Transcribe the data below word for word, preserving every line and its order.

### INPUT DATA
· · ·

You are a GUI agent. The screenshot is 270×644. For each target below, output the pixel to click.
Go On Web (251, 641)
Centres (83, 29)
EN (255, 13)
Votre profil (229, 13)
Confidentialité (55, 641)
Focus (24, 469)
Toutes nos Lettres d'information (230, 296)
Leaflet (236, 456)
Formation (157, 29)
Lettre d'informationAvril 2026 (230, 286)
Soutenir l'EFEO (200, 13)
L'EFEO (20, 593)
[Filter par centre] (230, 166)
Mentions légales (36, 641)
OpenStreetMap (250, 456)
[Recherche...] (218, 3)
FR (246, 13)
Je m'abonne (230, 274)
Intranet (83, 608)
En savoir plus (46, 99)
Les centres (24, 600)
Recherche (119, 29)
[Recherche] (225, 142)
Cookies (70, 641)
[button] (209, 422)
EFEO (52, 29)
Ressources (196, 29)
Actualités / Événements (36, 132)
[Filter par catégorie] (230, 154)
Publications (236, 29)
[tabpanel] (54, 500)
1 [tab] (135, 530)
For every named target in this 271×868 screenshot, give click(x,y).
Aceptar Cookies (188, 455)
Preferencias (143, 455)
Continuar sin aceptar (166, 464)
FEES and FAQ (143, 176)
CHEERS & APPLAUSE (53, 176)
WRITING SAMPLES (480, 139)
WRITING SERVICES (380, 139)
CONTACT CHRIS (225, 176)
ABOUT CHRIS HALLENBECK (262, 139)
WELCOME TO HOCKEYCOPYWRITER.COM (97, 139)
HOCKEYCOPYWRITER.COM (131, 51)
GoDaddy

· · ·

### CORRECT RESULT
You are a GUI agent. The screenshot is 270×644. For each target below, output the pixel to click.
Go On Web (251, 641)
Centres (83, 29)
EN (255, 13)
Votre profil (229, 13)
Confidentialité (55, 641)
Focus (24, 469)
Toutes nos Lettres d'information (230, 296)
Leaflet (236, 456)
Formation (157, 29)
Lettre d'informationAvril 2026 (230, 286)
Soutenir l'EFEO (200, 13)
L'EFEO (20, 593)
[Filter par centre] (230, 166)
Mentions légales (36, 641)
OpenStreetMap (250, 456)
[Recherche...] (218, 3)
FR (246, 13)
Je m'abonne (230, 274)
Intranet (83, 608)
En savoir plus (46, 99)
Les centres (24, 600)
Recherche (119, 29)
[Recherche] (225, 142)
Cookies (70, 641)
[button] (209, 422)
EFEO (52, 29)
Ressources (196, 29)
Actualités / Événements (36, 132)
[Filter par catégorie] (230, 154)
Publications (236, 29)
[tabpanel] (54, 500)
1 [tab] (135, 530)
For every named target in this 271×868 screenshot, give click(x,y).
Aceptar Cookies (188, 455)
Preferencias (143, 455)
Continuar sin aceptar (166, 464)
FEES and FAQ (143, 176)
CHEERS & APPLAUSE (53, 176)
WRITING SAMPLES (480, 139)
WRITING SERVICES (380, 139)
CONTACT CHRIS (225, 176)
ABOUT CHRIS HALLENBECK (262, 139)
WELCOME TO HOCKEYCOPYWRITER.COM (97, 139)
HOCKEYCOPYWRITER.COM (131, 51)
GoDaddy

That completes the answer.